> TASK MATERIAL:
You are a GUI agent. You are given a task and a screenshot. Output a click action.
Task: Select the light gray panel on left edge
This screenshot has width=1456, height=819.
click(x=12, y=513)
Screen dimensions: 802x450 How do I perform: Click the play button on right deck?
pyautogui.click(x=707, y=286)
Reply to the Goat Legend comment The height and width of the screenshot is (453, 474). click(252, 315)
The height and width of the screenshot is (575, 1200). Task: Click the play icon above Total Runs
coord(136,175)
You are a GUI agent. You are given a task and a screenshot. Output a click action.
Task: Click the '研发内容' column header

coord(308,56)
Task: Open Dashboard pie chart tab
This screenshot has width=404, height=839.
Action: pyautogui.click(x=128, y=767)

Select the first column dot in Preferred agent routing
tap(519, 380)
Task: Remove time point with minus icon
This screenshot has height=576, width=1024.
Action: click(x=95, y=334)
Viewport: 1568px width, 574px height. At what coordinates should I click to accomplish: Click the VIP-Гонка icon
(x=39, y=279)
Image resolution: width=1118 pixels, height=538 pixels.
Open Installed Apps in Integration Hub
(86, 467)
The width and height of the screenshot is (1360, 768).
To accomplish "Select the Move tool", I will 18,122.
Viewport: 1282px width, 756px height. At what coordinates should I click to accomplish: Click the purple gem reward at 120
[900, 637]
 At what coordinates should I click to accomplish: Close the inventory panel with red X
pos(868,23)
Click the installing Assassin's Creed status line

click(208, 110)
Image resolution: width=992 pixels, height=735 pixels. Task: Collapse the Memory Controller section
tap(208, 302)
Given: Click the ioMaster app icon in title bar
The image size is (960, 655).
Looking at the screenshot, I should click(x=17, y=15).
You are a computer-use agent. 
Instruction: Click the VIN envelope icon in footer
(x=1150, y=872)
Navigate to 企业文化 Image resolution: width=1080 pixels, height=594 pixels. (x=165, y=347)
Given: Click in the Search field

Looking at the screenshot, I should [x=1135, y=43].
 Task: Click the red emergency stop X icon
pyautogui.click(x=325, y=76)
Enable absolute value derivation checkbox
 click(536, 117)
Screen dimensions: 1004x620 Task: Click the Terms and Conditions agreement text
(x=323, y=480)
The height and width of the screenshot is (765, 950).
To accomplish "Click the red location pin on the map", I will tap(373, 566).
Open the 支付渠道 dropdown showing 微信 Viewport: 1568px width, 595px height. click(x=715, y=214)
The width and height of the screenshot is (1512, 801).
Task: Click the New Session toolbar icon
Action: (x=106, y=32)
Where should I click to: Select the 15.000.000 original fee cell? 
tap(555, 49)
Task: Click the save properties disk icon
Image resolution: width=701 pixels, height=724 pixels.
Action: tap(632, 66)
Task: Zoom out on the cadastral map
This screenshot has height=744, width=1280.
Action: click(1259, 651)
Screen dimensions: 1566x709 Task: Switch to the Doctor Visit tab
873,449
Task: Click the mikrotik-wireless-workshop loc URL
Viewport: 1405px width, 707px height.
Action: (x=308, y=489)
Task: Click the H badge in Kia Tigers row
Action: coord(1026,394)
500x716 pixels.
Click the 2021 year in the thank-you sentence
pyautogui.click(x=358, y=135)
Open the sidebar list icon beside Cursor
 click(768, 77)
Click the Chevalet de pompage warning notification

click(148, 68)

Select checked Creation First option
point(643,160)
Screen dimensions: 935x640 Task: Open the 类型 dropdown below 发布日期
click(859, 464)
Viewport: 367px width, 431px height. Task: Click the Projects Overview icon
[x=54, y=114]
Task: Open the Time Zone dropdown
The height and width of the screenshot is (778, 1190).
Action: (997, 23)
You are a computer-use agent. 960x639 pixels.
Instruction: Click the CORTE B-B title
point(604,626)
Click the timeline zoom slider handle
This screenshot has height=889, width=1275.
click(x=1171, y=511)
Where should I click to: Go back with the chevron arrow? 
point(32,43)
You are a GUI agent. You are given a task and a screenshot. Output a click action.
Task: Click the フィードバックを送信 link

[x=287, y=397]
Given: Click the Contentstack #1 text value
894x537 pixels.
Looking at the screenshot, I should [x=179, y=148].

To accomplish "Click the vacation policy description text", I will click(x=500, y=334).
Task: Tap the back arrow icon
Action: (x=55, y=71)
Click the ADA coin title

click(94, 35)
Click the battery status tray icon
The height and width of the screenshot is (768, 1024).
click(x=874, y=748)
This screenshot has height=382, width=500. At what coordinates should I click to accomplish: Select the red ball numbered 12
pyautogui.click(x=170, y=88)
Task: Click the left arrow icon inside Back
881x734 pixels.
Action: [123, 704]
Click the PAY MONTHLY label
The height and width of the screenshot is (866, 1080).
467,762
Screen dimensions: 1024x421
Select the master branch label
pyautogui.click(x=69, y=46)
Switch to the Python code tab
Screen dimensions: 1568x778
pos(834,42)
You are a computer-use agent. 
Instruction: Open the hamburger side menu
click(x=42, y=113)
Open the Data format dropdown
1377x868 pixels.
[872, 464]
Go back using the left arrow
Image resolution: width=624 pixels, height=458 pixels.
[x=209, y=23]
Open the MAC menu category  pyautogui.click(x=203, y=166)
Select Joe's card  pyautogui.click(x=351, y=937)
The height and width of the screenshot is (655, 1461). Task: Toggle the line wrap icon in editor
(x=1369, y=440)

> TASK REQUIREMENTS:
Everything from the line containing "Switch to the Python code tab" to the last line of the material above should be printed exactly, both ends included.

> ANSWER SPACE:
Switch to the Python code tab
Screen dimensions: 1568x778
pos(834,42)
You are a computer-use agent. 
Instruction: Open the hamburger side menu
click(x=42, y=113)
Open the Data format dropdown
1377x868 pixels.
[872, 464]
Go back using the left arrow
Image resolution: width=624 pixels, height=458 pixels.
[x=209, y=23]
Open the MAC menu category  pyautogui.click(x=203, y=166)
Select Joe's card  pyautogui.click(x=351, y=937)
The height and width of the screenshot is (655, 1461). Task: Toggle the line wrap icon in editor
(x=1369, y=440)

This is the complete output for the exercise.